> _INSTRUCTIONS TO FOLLOW_
Copy out every line of the material, starting at the line that contains "Given: Open the Source Control view" and continuing through the end, inclusive.

> _TASK DATA_
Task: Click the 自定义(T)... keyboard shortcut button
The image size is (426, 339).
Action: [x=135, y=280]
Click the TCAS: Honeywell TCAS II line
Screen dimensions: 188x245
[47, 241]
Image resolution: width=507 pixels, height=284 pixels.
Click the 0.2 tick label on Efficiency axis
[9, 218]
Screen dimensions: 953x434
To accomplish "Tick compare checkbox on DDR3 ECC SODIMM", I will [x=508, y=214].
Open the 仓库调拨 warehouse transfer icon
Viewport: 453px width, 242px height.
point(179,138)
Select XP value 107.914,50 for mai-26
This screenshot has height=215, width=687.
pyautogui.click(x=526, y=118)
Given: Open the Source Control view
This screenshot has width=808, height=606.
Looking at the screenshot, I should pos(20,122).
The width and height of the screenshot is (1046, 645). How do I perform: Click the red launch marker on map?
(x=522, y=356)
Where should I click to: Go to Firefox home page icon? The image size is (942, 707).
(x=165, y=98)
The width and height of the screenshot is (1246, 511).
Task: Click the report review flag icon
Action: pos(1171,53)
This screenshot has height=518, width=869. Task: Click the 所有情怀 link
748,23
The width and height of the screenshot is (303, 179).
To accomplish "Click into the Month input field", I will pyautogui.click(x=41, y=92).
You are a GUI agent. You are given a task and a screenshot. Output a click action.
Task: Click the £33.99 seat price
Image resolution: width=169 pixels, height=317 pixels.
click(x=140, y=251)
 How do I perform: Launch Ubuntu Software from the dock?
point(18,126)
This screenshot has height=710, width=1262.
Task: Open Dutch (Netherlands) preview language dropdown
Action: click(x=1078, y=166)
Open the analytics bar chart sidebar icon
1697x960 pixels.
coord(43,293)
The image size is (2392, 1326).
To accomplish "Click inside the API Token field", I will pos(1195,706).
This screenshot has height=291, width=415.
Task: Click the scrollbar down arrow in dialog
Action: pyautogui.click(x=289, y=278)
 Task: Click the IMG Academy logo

> _SOLVED EXERCISE_
Given: Open the Source Control view
This screenshot has width=808, height=606.
Looking at the screenshot, I should pos(20,122).
The width and height of the screenshot is (1046, 645). How do I perform: Click the red launch marker on map?
(x=522, y=356)
Where should I click to: Go to Firefox home page icon? The image size is (942, 707).
(x=165, y=98)
The width and height of the screenshot is (1246, 511).
Task: Click the report review flag icon
Action: pos(1171,53)
This screenshot has height=518, width=869. Task: Click the 所有情怀 link
748,23
The width and height of the screenshot is (303, 179).
To accomplish "Click into the Month input field", I will pyautogui.click(x=41, y=92).
You are a GUI agent. You are given a task and a screenshot. Output a click action.
Task: Click the £33.99 seat price
Image resolution: width=169 pixels, height=317 pixels.
click(x=140, y=251)
 How do I perform: Launch Ubuntu Software from the dock?
point(18,126)
This screenshot has height=710, width=1262.
Task: Open Dutch (Netherlands) preview language dropdown
Action: click(x=1078, y=166)
Open the analytics bar chart sidebar icon
1697x960 pixels.
coord(43,293)
The image size is (2392, 1326).
To accomplish "Click inside the API Token field", I will pos(1195,706).
This screenshot has height=291, width=415.
Task: Click the scrollbar down arrow in dialog
Action: pyautogui.click(x=289, y=278)
 Task: Click the IMG Academy logo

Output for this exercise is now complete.